A problem that can arise when not everyone can make it to the table is that someone running the absent person's character may make choices or decisions that are either out of character, don't sit well with the party, or don't sit well with the absent person once said player returns and exclaims:
"You did what? That isn't what my (character) would do!"
The original scenario is from Can divine smite be non lethal?:
... the player that plays this paladin missed the session, and the paladin's actions before have danced on that line between vengeful and mercy. The player replacing him only wanted to smite because his damage otherwise would reduce the enemy to 1 hp, and then rolled max damage for smite. I then gave him the option of not smiting and let it go another round or smite and kill. They left the decision up to the roll of the dice and ended up smiting.
While this was about the "kill or knockout" decision in combat, numerous in game choices confront any of us playing another's character for an evening. This has more to do with RP elements of playing a character, not any tactical error or omission. Since other players are at the table anyway, the tactical issues can usually be addressed in situ.
Our current group is faced a missing player frequently, as various work and family schedules mean that we rarely get all of us to the table at once. (Other than the GM, who is a gem!) While I have yet to encounter this sort of friction in our current group, I've seen it before and it can lead to interpersonal friction.
This inquiry is related to How do I deal with absent players missing out on levels or XP? and How do you plan a character's actions when the player is absent?, but narrows it down to "we decided to have X run the absent player" as the point of departure. I thus don't think it's a dupe.
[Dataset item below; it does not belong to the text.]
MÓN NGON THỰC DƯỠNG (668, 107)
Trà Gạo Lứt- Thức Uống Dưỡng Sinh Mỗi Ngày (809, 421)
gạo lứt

What is the most effective way to resolve this conflict—either as players or GM—successfully so that it is acceptable to the party, is acceptable to the absent player, and prevents this becoming a problem in later sessions?
The answer "don't have that character played for that session" Is Not Acceptable.
In many cases, keeping the group together is needed for XP progression, party balance, and the continuing story line of the party remaining as cohesive as RL schedules allow.